We’re at the height of summer: two months down, two to go. I’ve been so busy with work this year that the first half of summer has zoomed by in a blur. The four days we spent in the mountains of the Eastern Sierra with our Australian friends? It feels like that was a year ago. Before I know it, fall will be here with shorter days, cooler temperatures, and ideal conditions for planting.
But this morning, something completely unexpected and fairly magical happened. We’re spending the weekend with my mother-in-law in Mount Shasta, 3½ hours north of Davis, and since I had forgotten to bring coffee, I drove downtown to get a cup of joe. As is usually the case, my eyes were on the mountain. At 14,179 feet (4,322 m), Mount Shasta is always an arresting sight.
But what made me stop the car was a profusion of small yellow flowers growing right next to the sidewalk on the edge of a grassy lot:
Their small yellow-and-brown discs encapsulated the essence of summer.
I don’t know what these flowers are, but it doesn’t matter. They were everything I love about summer, minus any of the things I hate. They were 8 a.m. in the morning when it’s no longer cool but not yet hot. When the light still has that burnished quality to it before it turns to blazing white. When I still feel like drinking hot coffee instead of a frozen frappucino. (My quest, after all, was to find a source of caffeine.)
The little yellow flowers weren’t alone. They had friends in blue growing right next to them, common chicory, Cichorium intybus (thank you for the ID, Alan):
But the real motherlode of summery floriferousness was right across the street in the hell strip:
Sure, some of the flowers were past their prime (come to think of it, Mount Shasta is past the peak of summer already). But that didn’t matter. Even those that were done blooming looked beautiful.

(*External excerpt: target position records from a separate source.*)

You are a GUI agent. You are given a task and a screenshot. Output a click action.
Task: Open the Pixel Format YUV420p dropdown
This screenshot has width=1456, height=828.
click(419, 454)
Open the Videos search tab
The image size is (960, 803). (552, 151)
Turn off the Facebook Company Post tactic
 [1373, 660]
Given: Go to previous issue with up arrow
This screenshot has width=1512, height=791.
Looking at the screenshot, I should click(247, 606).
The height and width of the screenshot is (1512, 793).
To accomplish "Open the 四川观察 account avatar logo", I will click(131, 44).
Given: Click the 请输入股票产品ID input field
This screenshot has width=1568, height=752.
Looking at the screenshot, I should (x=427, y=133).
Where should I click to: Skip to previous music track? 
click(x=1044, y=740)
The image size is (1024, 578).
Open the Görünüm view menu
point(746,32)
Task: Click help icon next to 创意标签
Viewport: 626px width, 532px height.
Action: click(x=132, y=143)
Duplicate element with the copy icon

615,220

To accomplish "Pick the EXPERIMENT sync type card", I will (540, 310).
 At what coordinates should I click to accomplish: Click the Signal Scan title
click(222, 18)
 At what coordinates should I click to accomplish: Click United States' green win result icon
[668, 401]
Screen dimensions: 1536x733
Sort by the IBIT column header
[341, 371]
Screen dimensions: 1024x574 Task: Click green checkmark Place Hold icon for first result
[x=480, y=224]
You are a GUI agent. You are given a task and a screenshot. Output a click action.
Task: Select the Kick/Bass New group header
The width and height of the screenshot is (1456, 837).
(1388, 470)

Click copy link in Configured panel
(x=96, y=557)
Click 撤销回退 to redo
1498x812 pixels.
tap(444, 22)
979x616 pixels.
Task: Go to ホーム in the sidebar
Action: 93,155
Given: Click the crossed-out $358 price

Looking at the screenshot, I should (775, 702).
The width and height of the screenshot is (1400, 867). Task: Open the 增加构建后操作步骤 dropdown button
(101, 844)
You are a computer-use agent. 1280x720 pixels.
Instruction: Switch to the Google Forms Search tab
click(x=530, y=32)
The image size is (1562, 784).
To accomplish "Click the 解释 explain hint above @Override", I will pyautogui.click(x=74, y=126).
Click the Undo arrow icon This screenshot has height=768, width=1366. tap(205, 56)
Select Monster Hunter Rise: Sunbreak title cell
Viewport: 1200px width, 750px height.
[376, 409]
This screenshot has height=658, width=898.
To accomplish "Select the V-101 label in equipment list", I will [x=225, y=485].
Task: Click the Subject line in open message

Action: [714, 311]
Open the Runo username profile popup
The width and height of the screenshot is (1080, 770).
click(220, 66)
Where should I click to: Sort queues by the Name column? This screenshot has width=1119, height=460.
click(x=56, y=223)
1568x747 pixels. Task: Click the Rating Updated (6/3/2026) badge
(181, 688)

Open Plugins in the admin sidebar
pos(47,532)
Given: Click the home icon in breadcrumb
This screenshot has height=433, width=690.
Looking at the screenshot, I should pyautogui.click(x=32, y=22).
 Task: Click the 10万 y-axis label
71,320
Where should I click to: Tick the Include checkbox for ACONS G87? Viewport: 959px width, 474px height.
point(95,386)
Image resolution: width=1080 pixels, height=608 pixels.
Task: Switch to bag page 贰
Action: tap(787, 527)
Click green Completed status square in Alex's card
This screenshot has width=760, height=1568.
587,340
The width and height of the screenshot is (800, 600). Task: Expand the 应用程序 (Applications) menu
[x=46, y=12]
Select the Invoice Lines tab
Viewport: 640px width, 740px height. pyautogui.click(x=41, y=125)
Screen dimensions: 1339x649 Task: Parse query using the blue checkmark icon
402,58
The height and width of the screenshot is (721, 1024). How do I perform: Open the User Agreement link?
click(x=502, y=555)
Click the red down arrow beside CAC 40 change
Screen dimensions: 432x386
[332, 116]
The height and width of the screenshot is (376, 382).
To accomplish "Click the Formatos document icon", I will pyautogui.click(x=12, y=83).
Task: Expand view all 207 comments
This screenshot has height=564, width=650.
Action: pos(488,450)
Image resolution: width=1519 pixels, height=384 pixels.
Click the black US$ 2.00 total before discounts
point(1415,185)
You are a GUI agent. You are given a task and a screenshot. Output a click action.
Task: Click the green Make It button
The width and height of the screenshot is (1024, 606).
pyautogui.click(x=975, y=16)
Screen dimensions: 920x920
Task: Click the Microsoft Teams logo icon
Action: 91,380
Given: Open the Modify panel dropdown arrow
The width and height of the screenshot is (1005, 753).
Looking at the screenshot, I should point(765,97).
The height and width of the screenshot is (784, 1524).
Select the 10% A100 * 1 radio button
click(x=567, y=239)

I snapped one picture after the other, and time seemed to stand still. That doesn’t happen to me very often. As I mentioned earlier, it’s usually the opposite: time running away from me like a thief from the police.
I was very grateful for this moment of unexpected bliss.
When I arrived back at my mother-in-law’s house, with a large cup of wonderfully fragrant coffee from Yak’s on Mount Shasta Blvd, I noticed these rudbeckias in pots along the driveway (and reflected in the living room window):
Magic is everywhere. You just have to be receptive to it.